Leaf node splits are performed as follows. First, an empty node is allocated from the persistence heap. The upper half of the current node is copied to the empty node. To maximize the chance that future updates are performed on the first cache line of the new node, the elements will be copied to the upper half of the new node, rather than lower half as in a conventional B+Tree split scheme. Header bitmap and fingerprints are also initialized respectively. The next two steps must appear atomic with regard to failures. The first is to update the old node’s header bitmap to remove elements that have been copied to the new node. The second is to set the sibling pointer to the new node. Otherwise, if they are not atomic, the after-crash state may not contain both steps, and elements will either be duplicated or be lost if one of the two steps is not persisted. To solve this, LB+Tree shadow-updates the sibling pointer using one of the two sibling pointers, and then switches the pointer by flipping the “sense” bit. Since the “sense” bit and the 14-bit bitmaps are on the same 8-byte word, these two can be updated atomically.

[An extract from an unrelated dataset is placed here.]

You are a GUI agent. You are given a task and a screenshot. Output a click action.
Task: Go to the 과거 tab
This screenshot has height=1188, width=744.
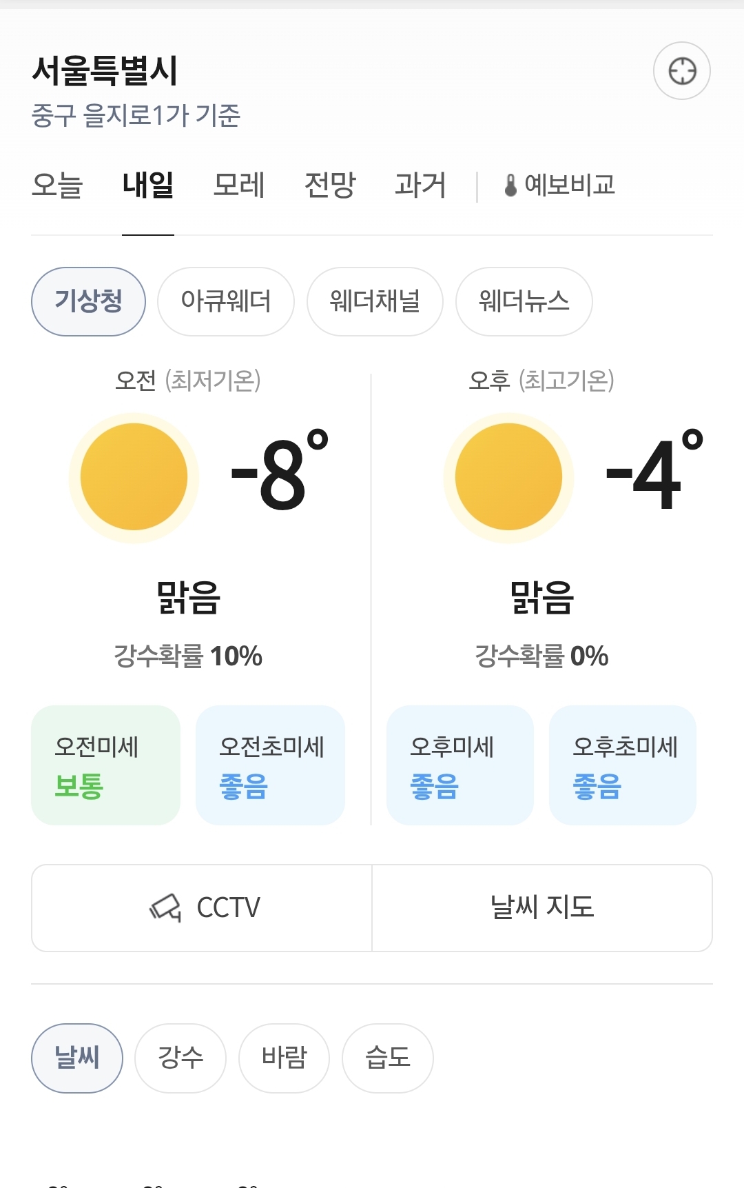(x=420, y=185)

LB+Tree also supports larger nodes, the size of which must be a multiple of 256 bytes. The paper, however, discourages the intuitive design where the header describes all elements in the node, since this will reduce the number of elements in the first cache line. Instead, headers of large nodes are partitioned into smaller headers, each responsible for a 256-byte chunk. Each 256-byte chunk will then have two instances of headers, one at the beginning, another at the end, just as if it were a separate node without sibling pointers. These headers, however, cannot be updated atomically with the master header, which sits at the first cache line of the node, and must be used for lock acquisition and “sense” bit. The solution is to shadow write all slave headers in the node between the two instances, and use the “sense” bit to atomically switch between shadow copies, which is performed atomically with master header update.